El espacio base que funciona como marco pertenece a Nuevo México, a fines de la década del ochenta del siglo pasado. La caída del muro de Berlín se cuela por un viejo televisor mientras Jackie entrena sus músculos. El mundo parece un lugar horrible donde la dureza infligida a los cuerpos es proporcionalmente inversa al dolor que llevan adentro. Pero hay otro dolor que es a base de golpes literales. El principal destinatario es el cuñado de Lou, un tipo desdeñable que maltrata al borde de la muerte a su mujer, incapaz de dejarlo. Ese tormento tendrá su contrapartida en una escena bizarra que roza el gore y descubre un lugar secreto, una grieta en medio del desierto que aportará otras claves argumentales. Si uno de los primeros planos de la película mostraba a Lou destapando un inodoro, ahora deberá lidiar con otra clase de excrementos físicos y emocionales.
No obstante, como si lo anterior no alcanzara para ofrecer una buena sopa de diversos ingredientes, toda la secuencia final incluye licencias que, en una primera mirada, podrían entenderse como un atentado a la propia película. Sin embargo, por la misma lógica demencial a la que asistimos, la cosa funciona, y funciona porque ya se nos ha preparado previamente a corrernos de los lugares seguros, a dinamitar modalidades genéricas y a no desestimar toques de surrealismo mezclados con la suciedad de varias pesadillas del mejor cine americano de los años sesenta y setenta. La película también trata de la obsesión, de esa pulsión que tira hacia adelante a cualquier precio. Algo ya se veía en Saint Maud (2019), en la persistencia de su protagonista por salvar el alma de una paciente moribunda. Los caminos de la fe y la religión son reemplazados acá por oscuras carreteras con estos personajes que prácticamente se precipitan hacia adelante, a puro vértigo.

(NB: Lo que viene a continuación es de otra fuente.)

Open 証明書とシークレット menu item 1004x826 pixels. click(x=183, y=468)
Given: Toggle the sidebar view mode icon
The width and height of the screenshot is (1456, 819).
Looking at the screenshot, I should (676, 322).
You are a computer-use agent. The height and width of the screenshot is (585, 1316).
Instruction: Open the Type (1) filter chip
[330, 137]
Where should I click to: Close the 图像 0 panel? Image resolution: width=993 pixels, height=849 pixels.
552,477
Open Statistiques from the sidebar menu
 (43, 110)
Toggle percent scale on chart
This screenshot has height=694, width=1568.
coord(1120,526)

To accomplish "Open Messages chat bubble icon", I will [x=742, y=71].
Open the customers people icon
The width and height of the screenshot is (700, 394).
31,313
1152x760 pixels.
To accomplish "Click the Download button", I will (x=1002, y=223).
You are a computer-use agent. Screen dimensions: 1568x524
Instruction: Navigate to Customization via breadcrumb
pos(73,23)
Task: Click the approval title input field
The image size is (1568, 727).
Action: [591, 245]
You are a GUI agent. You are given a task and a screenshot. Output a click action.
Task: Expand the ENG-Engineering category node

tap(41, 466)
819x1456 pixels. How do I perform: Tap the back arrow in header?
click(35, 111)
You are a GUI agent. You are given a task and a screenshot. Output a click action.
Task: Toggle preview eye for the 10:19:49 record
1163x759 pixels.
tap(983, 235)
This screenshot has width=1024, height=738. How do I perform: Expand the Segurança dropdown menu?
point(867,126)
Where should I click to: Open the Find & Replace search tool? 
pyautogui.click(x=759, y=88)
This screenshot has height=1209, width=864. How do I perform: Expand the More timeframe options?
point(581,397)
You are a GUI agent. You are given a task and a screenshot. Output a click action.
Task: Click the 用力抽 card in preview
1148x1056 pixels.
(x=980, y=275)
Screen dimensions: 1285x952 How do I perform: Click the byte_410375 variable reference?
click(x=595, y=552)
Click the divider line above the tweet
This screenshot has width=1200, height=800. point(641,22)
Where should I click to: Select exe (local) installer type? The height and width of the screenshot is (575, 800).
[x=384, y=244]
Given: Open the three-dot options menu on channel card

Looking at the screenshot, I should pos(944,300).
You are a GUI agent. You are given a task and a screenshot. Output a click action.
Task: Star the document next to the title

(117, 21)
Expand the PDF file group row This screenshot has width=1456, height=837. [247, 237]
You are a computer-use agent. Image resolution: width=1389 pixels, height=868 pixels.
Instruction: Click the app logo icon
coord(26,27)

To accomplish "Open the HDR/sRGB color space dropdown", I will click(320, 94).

Como un desafío a cualquier intento de encasillamiento, la película transita momentos de amor físico, una respuesta ácida a los thrillers eróticos y a la sensualidad comercial de hitos ochentosos como Nueve semanas y media (Adrian Lyne, 1986), momentos de súper acción, de terror y con guiños a un público actual contaminado por la tetosterona de la Marvel. Por último, cabe destacar la banda sonora de Clint Mansell, quien, a base de sintetizadores también recupera las zonas musicales de un cine pensado para estimular, que se hace cargo de su actitud berreta, de sus golpes de efecto y de un sentido gráfico de la violencia. Más que nunca, para clavarse en una butaca y quedar preso o presa de la más pura materialidad que nos puede dar el arte cinematográfico, sin rendición de cuentas, sin culpa y rescatando los poderes y la autonomía de una ficción que avanza libremente. Éxtasis corporal, terror corporal. El celuloide también es cuerpo para entregarse al goce.